Nu, de Nederlander staat in de wereld bekend om zijn ‘nuchtere’, ‘sobere’, ‘Verstandige’ wantrouwende houding tegenover het leven en dan vooral tegenover alles wat van buiten op hem afkomt met uitzondering, vanzelfsprekend, van rock, pop, punk, junk, voetbal en dergelijke verschijnselen, waarbij geen eisen aan de intelligentie worden gesteld. Zijn automatische wantrouwen omtrent alles, wat anderen goed en mooi vinden, is ook makkelijk terug te leiden tot zijn beduchtheid voor de zee, die of hij het prettig vindt of niet, steeds in eindeloze deining voortklotst, en voor hem in het bijzonder een heel gevaarlijke vijand is gebleken.

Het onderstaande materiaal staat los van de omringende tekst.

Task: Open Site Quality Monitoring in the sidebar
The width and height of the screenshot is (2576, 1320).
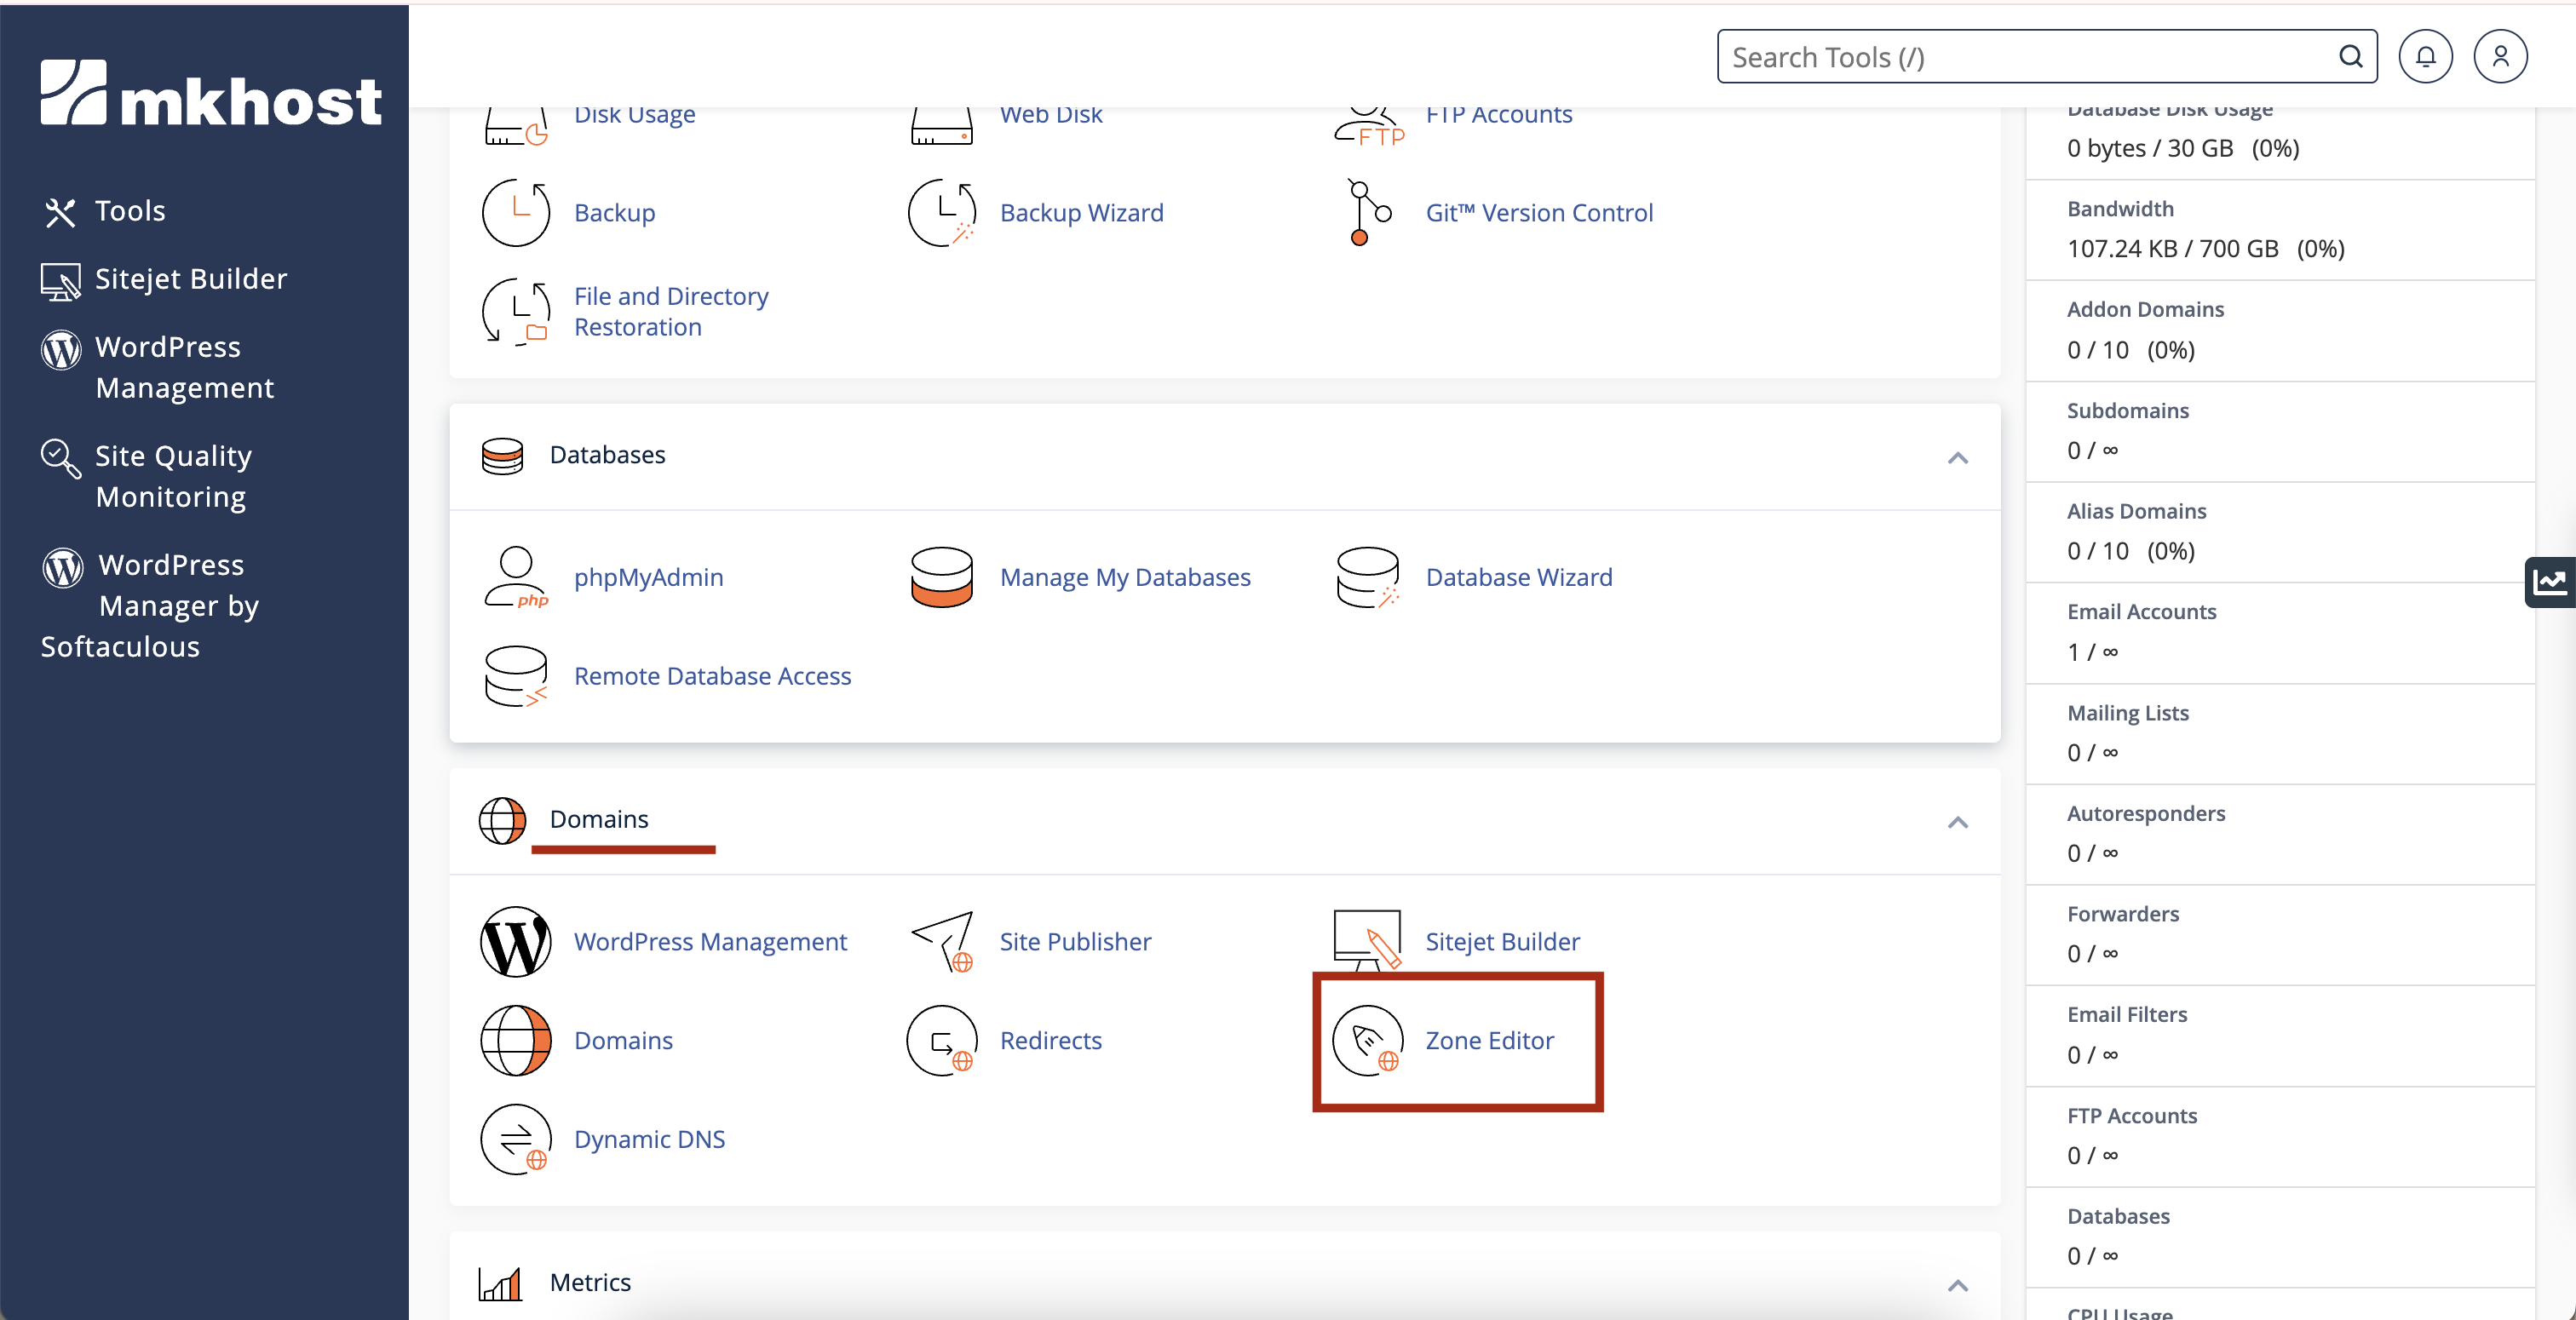Action: tap(172, 476)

Als een Nederlandse recensent daarom schrijft, dat Toole toch niet met A Confederacy of Dunces (een samenzwering van domkoppen) de status van enkele bekende voorgangers als bij voorbeeld J.P. Donleavy met zijn The Ginger Man of Philip Roth met zijn Portnoy's Complaint zal bereiken, bespeur ik een onbereidwilligheid, om aan Toole's prestatie het volle pond toe te kennen, dat het boek nu eenmaal verdient. Want, het getuigt van een ontoombare drang om ónenthousiast op het boek te reageren, als men zelfs het risico wil lopen zo'n precaire voorspelling te doen. De betrokken recensent is toch geen helderziende ... he is merely sticking out his neck.
Ik neig echter een beetje tot de mening, dat het oordeel van deze recensent (in de Haagse Post) het best aan onbegrip is toe te schrijven, daar de taal in Toole's boek zeer veel van de Engelse en Amerikaanse lezer vergt, laat staan van een buitenlander. Er wordt namelijk in de betrokken recensie met geen woord gerept van een van de allerbelangrijkste eigenschappen van de roman, een eigenschap die van beslissend belang is vooral als men begint in de richting van ‘meesterwerk’ en ‘genie’ te denken.
Dit is Toole's hanteren van de taal. Met hanteren van de taal bedoel ik hier niet slechts het schrijven van barok proza, het weergeven van vele linguistisch en sociaal uitermate interessante details van het dialekt van New Orleans, en ook niet het gebruiken van de taal als middel tot karakter-tekenen (een techniek waarin Toole inderdaad een meester blijkt te zijn). Ik bedoel, en dit in de eerste plaats: taal als middel om een kultuur weer te geven en te satiriseren; en om tendenzen in een kultuur te illustreren. Taal als een uitbeelding van kultureel verval.
Dit presteert Toole op een geniale wijze, die, gelukkig maar voor de lezer, ook uitermate grappig en onderhoudend is, tenminste ... als men er toe in staat is, dit te zien en te begrijpen. Maar wat maakt de Nederlandse lezer van: ‘Recor plain star at thirty a week’? Of van: ‘you ain gettin a fiel han out front, too’? Of van: ‘My at says if I stay iddat badroom, I'b gudda die’?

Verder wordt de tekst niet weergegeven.